U.S. Treasury yields plunge as market prices lower inflation
NEW YORK — U.S. Treasury yields tumbled on
Friday and the benchmark 10-year note fell the most since
COVID-19 roiled markets in March 2020, as investors priced in
the likelihood the Federal Reserve will force inflation down to
near its target rate.
The breakeven rate on longer-dated inflation-protected
bonds, which measures the difference with the yield on nominal
Treasury debt, fell to nine-month lows.
The yield on 10-year notes tumbled 23.3 basis
points from the open to the session’s lowest point, before
paring the decline, to be down 7.4 basis points at 2.900%.
The two-year yield, which typically moves in step
with interest rate expectations, slid 8.4 basis points to
2.843%. Both the two-year and 10-year yields were at roughly
The breakeven rates on five- and 10-year Treasury
Inflation-Protected Securities, or TIPS, slid to 2.634% and
2.361%, respectively, a level last seen in September 2021.

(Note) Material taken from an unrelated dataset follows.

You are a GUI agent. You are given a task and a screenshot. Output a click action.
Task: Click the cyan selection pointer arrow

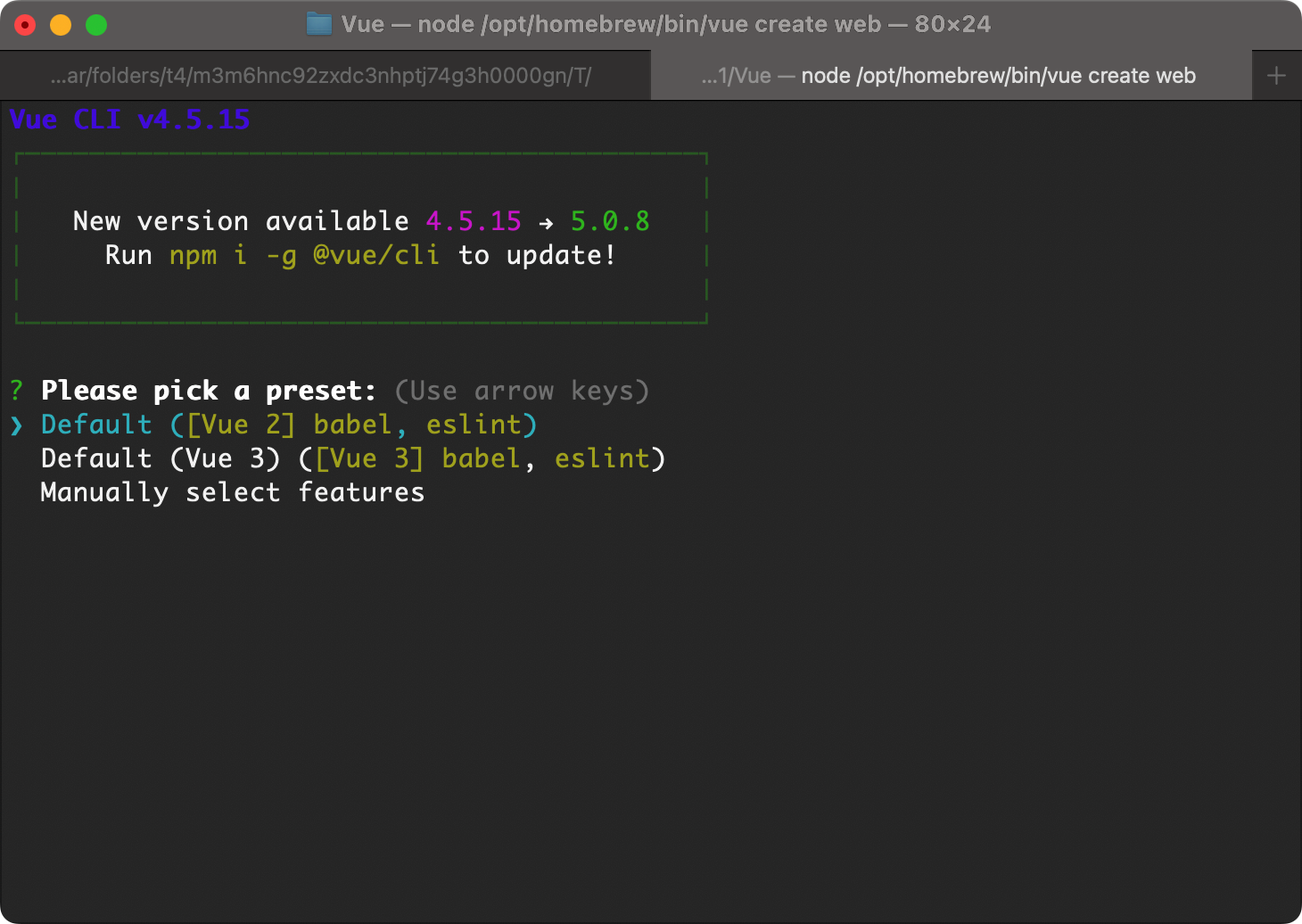pos(17,425)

“The breakeven market, the difference between TIPS versus
regular Treasuries, is dramatically downward sloping. It’s
barely above the Fed’s long-term average (inflation) target of
2%,” said Nancy Davis, managing partner and chief investment
officer at Quadratic Capital Management LLC in Greenwich,
“The market is pricing that the Fed’s hiking rates is going
to dramatically bring down future CPI inflation,” she said.
Uncertainty about when inflation will peak and how deep and
long a potential recession will be is driving all security
markets, whether credit or equities, said Dec Mullarkey,
managing director of investment strategy and asset allocation at
SLC Management in Boston.
“Central banks are saying the biggest threat out there is
inflation and we’re going do whatever it takes to get that under
control,” Mullarkey said. “That’s the message that the markets
have priced into their securities. They’re saying, ‘There’s a
lot of risk, there’s a lot of volatility.’”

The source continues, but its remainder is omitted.